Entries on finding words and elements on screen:
------------------------------------

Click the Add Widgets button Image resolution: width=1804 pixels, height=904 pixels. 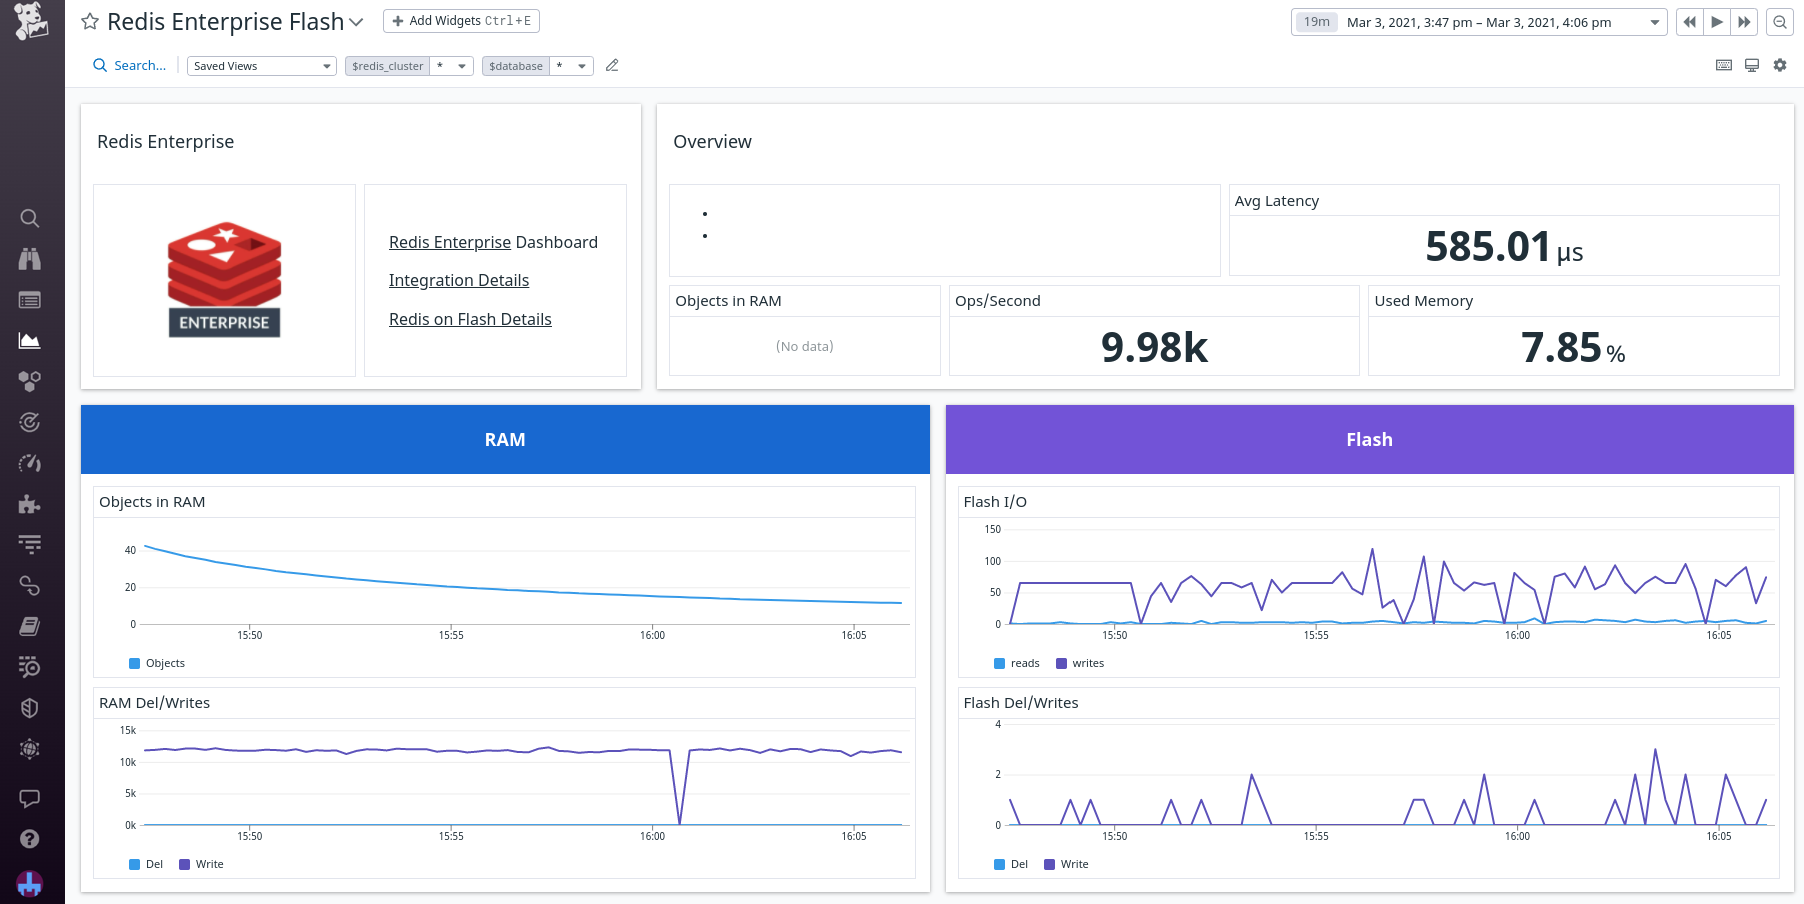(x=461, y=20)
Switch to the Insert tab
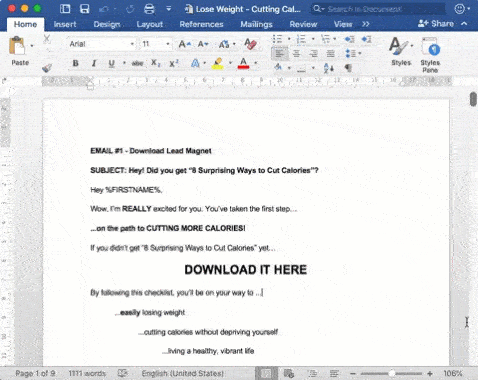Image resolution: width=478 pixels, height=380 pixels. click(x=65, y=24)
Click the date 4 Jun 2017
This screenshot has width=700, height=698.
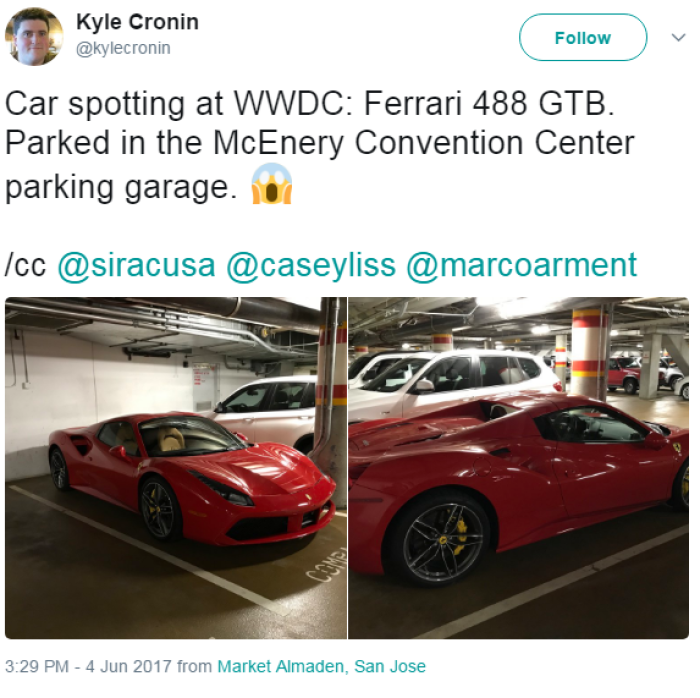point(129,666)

------------------------------------

> _Instruction_
Reproduce the records word for word from the line containing "Switch to the Insert tab" through the last line of the records, both included. Leave the pictures out of your answer.

> _The response_
Switch to the Insert tab
Image resolution: width=478 pixels, height=380 pixels. click(x=65, y=24)
Click the date 4 Jun 2017
This screenshot has width=700, height=698.
point(129,666)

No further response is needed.